Monday, July 12, 2010

Reflections on Mature Autism

Rory Patton

I love it when someone asks me to write a guest piece about my experience of autism because it compels me to think about it in a way I don't in my blog. On this occasion the invitation has been more or less coincidental with a recent blackout and even more recent meltdown. I don't pretend to be an expert on autism; sometimes I am not certain I am even an expert on me!

There has been some debate over whether Asperger's Syndrome should disappear as a discrete diagnostic category and instead be subsumed into the more general description of Autism Spectrum Disorder. I personally prefer the label Asperger's -- much more socially acceptable than "Autism" -- but recent events have reminded me of just how firmly we are part of the Autism Spectrum. I am very much inclined to believe that the key difference between Asperger's and High Functioning Autism is only the early acquisition of speech. I am also not entirely sure how we measure the level of function. I am high functioning Aspergers but give me the right level of sensory overload and you might be hard put to distinguish me from someone with low functioning autism. My recent meltdown reminded me very forcibly of just how autistic I am.

As someone with high functioning Asperger's I have found myself -- like others of my kind -- on the receiving end of hatred from some parents of more severely affected autistic children. I find this upsetting largely because it seems so unjust. I accept that on occasion I may express opinions  too forthrightly and I don't realise how other people will react but I do actually try to understand them. I have just bought a book called Mindreading by Sanjida O'Connell that explains Theory of Mind so I may soon understand why some people hold the ridiculous belief that they can know how someone else thinks and feels. I do not like that they discount my experience and opinions, I am as entitled to express an opinion as they are. It is funny how many neurotypical people around the autism field get fixated on one point of view. This piece will probably upset people if so I apologise in advance as it is not my intention. If you do get offended please don't just have a go at me, explain what I have done to upset you.

One of the areas in which I have been abused is my support for vaccination. I accept that some children's onset of autism symptoms is coincidental with vaccination, whether the vaccine is the cause is unproven, personally I am certain they are not the primary cause I incline rather to believe that autism is part of the process of evolution. I do not believe that we should not vaccinate but I totally support those calling for more independent research into the triggers that precipitate the onset of autism symptoms. I have a theory -- based on nothing but vegetarian prejudice -- that the trigger is chemicals used in meat products but until the research is done who knows? Perhaps it's pesticides and exhaust fumes probably don't help either. All that having been said I sincerely believe that vaccination in the majority of cases provides protection from disease for both the individual and society. I do believe that the Autism community should work together to seek the causes rather than fight for one exclusive point of view -- at the end of the day it won't matter whose position is right as long as we find the truth. Perhaps instead of starting with a theory and looking for evidence to support it we should start with autism and try to understand it.

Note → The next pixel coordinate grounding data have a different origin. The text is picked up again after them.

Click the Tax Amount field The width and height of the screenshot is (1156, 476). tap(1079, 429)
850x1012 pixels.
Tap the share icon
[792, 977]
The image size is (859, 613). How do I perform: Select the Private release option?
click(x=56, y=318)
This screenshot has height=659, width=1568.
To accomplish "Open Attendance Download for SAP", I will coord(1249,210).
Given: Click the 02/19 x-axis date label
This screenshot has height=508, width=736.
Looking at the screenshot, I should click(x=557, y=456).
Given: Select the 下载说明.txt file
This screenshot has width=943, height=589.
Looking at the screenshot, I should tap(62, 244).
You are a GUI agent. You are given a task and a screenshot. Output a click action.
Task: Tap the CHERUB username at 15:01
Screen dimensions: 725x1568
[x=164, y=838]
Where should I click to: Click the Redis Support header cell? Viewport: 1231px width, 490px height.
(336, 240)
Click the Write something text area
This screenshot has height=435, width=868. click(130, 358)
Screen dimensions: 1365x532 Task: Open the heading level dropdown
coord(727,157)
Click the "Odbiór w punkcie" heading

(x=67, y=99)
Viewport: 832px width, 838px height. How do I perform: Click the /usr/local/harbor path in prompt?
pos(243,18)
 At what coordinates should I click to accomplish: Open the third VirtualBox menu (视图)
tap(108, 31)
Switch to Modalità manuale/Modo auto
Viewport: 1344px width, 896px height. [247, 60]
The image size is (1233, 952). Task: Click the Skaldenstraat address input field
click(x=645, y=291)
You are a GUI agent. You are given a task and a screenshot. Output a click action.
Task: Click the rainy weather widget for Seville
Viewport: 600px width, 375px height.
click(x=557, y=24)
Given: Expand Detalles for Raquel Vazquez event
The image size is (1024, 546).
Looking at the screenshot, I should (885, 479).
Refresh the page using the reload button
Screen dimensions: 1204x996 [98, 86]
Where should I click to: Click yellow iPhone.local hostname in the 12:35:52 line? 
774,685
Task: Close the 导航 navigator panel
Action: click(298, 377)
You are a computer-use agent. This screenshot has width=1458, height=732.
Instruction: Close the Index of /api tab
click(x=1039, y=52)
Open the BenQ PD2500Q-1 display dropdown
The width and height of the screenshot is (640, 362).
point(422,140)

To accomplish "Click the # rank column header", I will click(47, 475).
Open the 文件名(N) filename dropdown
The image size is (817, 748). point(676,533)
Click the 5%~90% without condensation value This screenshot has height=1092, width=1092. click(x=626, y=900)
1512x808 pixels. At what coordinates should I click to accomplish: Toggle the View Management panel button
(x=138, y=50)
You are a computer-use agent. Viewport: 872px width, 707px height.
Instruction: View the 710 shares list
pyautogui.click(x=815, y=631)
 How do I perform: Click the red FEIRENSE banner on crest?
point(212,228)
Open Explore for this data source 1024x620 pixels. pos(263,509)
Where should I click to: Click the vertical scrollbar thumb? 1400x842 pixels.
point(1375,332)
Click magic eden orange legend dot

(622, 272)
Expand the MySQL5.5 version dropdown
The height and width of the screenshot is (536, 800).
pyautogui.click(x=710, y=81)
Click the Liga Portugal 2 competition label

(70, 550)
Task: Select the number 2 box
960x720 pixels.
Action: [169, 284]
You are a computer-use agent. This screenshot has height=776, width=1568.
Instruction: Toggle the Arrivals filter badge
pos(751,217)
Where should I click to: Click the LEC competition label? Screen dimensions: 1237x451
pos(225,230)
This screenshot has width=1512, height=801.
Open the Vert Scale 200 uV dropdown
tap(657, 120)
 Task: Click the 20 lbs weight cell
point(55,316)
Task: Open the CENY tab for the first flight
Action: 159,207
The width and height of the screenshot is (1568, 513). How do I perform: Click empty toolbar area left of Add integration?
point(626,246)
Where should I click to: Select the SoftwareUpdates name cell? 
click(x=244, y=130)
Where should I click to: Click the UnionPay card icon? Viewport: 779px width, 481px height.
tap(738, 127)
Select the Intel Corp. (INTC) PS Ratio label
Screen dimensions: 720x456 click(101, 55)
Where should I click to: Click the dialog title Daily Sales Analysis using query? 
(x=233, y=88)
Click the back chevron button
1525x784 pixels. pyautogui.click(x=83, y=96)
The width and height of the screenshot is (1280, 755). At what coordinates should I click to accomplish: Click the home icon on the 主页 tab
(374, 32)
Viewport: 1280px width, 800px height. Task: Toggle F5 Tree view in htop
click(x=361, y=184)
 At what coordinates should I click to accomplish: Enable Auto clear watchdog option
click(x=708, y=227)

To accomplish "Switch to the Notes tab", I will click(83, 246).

Many parents hope for a cure for their children, I suppose that's understandable. I don't want a cure and I certainly don't want antenatal screening and this causes a degree of argument. I believe what we can agree on is that we all want the best for people with autism. I think we should be designing a world that is a good place for people with autism to live in. We should be finding the best ways to lessen the undesirable symptoms and we should not allow orthodox science and logic to close our minds to the possibility that alternative therapies may help some people. There is a tendency by some scientists to discount the experience of parents – anecdotal evidence is still evidence and should be taken into account but not to the exclusion of experimental data. I personally am sceptical of homoeopathy and consider it illogical but illogically my chronic heartburn has responded so well to Bio-chemic Tissue Salts that I am off my four to eight a day Gaviscon habit. We would be rash to discount anything out of hand.

If -- as I believe -- autism is an integral part of humanity's evolutionary process then we cannot comprehend it with our old beliefs but need to develop new ways of thinking. We are moving into a new technological era where a level of autism may well be a positive advantage, certainly an age where traditional social skills are becoming less relevant and the ability to be on one's own is an asset. There is a blogsite with the wonderful name Adventures in Autism -- the name is inspiring, the content you must evaluate for yourself as I am not prepared to comment on it. As someone with high function my autism is an adventure and a journey of discovery, every day is a challenge and I am -- to some extent -- glad of that. Is autism an adventure for those less able? I don't know but neither does anybody else except themselves.

Before anyone decides how life occurs to someone with autism may I make a personal point? I love my spinning tops and yoyos and my cameras, my routines and repetitive behaviours give me a lot of comfort, my collection of cables is reassuring, I enjoy touching things -- if I choose not to display emotions or indulge in pointless chit-chat it does not occur for me as a problem just as I am perfectly happy not to have to suffer other people's displays of emotion. Being on the Spectrum does present difficulties but it is by no means all bad, the people about whom you worry may not be as unhappy as you suppose -- obviously they could be but in many cases they probably aren't.